Every culture has their own way of dealing with the issue of adoption.  Many answer the challenges of the permanent change in status through legal processes.  In recent times the Hague Adoption Convention has become an internationally recognised convention dealing with the issue of international adoption.  Whatever the name of the process or convention the underlining idea is the safeguarding and protection of the child that is to be adopted.  In this regard there is little that is ‘simple’ it is in fact incredibly complex, as it should be.
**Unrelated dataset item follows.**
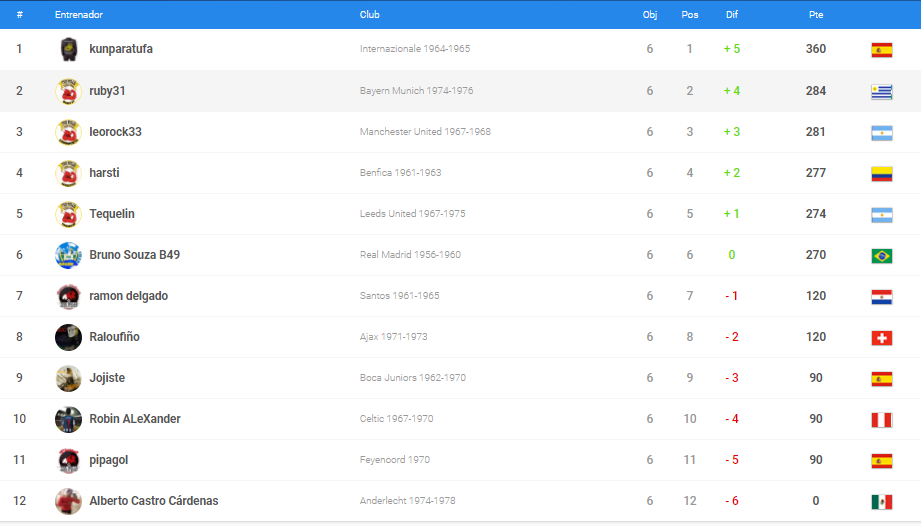Viewport: 921px width, 526px height.
Task: Open Robin ALeXander's profile name
Action: (135, 419)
2) What rules were in place in the UK that governed adoption in the 1960s & early 1970s

While there were early regulations governing adoption in the UK, the first modern regulations were known as the Adoption Act 1958 and came into force on 1 April 1959.  This was the result of the report of the Hurst Committee, delivered in September 1954.  On the basis of the Committee’s findings new laws were put into place governing the consent of the natural parents, qualifications of adopters, adoption procedure and the procedure used in cases where the adoption is disputed.  In addition to the regulations put in place by the UK government, the government also accepted the European Convention for the Adoption of Children in 1968.  This placed further requirements on the process of adoption that all involved with adoption in the UK had to adhere to.

Some today will look back at this period as a simpler time in the development of adoption, the reality is very different.  The basis of much of today’s adoption law is based upon the developments following the Adoption Acts 1958.  The one thing that the Adoption Act 1958 cannot be accused of was being simple, it was a very complex piece of legislature that was attempting to ensure the safety of the child facing adoption.  It may not have been successful in all that it attempted to do, but in the development of adoption law it was a landmark.
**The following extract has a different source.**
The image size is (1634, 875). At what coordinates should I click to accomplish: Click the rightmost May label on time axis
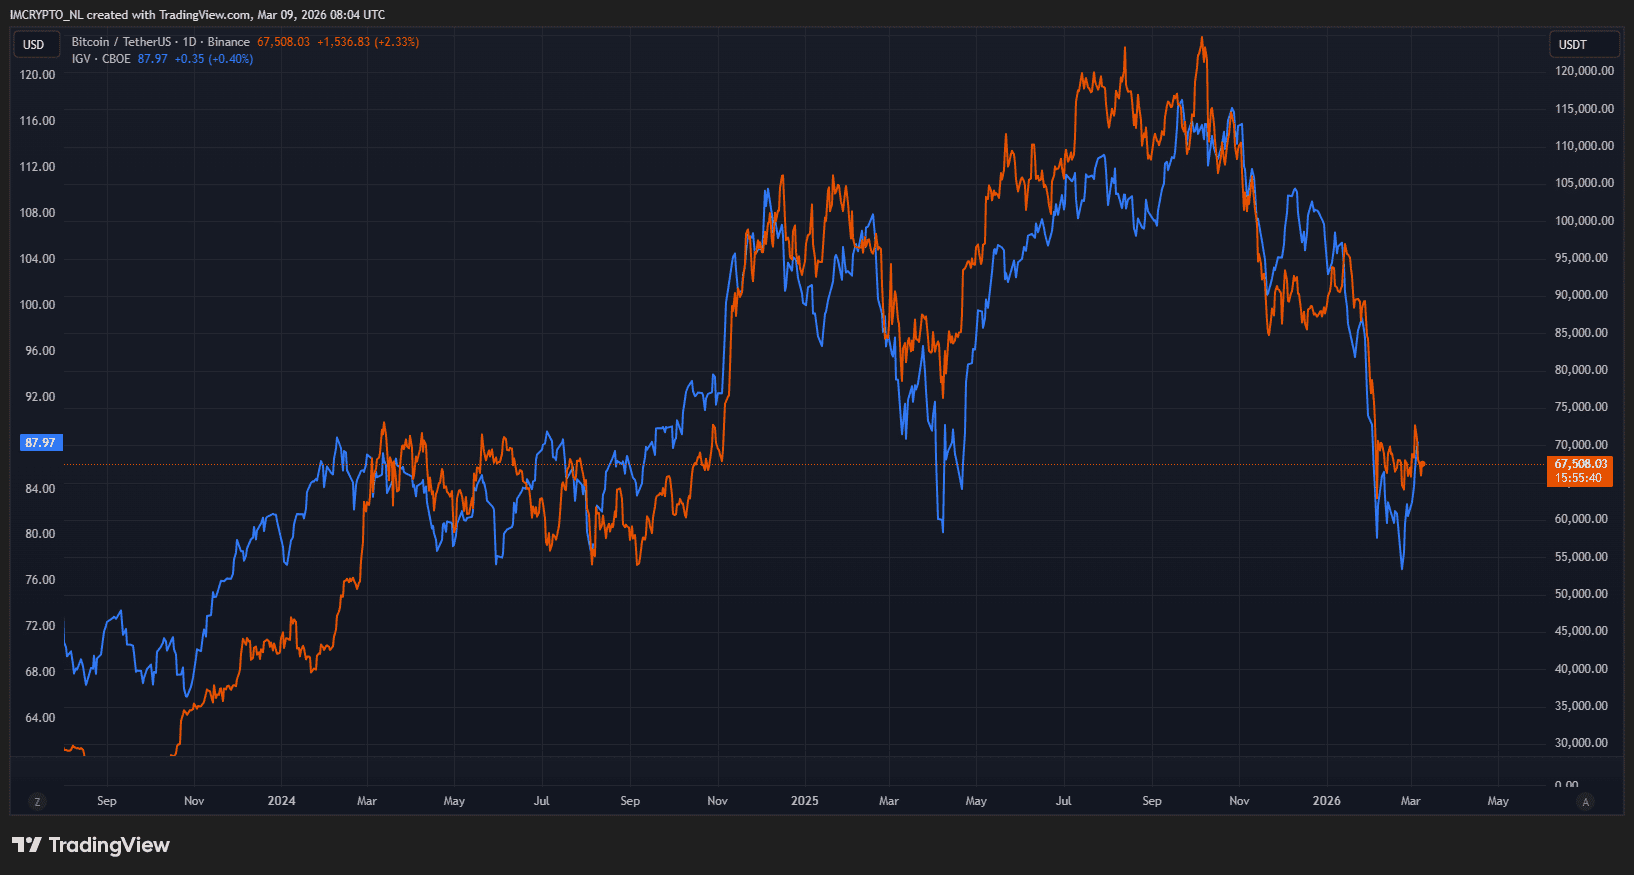pos(1497,801)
3) Could there have been a misunderstanding of what a provisional adoption order was?

Given that:

1) this was the focus of a number of Commons debates and was discussed in the papers, this was not a piece of legislature that the public were unaware of.

2) there were only two options available, adoption order for those who were resident in the UK and provisional adoption order if you were not.  The requirements for gaining one of these were slightly different from the other.
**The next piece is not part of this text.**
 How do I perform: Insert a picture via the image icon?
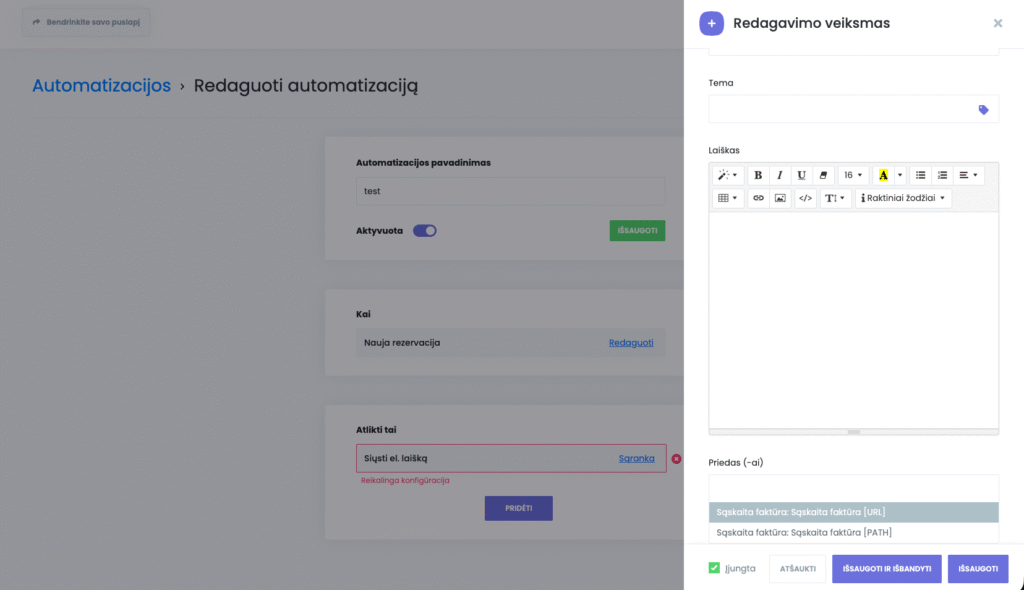(780, 198)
3) the adoption agencies were concious of the change of legislation required of them for international adoption

4) the solicitors involved with preparing the paperwork for the County Court would have known the difference

5) the process for gaining a provisional adoption order took double the time than a regular adoption order, it is highly unlikely that someone at some point would not have mentioned the two options needed.

6) In my case I have letters from lawyers in the USA vouching for my ‘adopted parents’ and offering their services to complete the adoption in the USA.

Given all of these factors I think that it is a long stretch of the imagination to believe that someone either did not know or misunderstood what it was that they were getting when the applied for a provisional adoption order.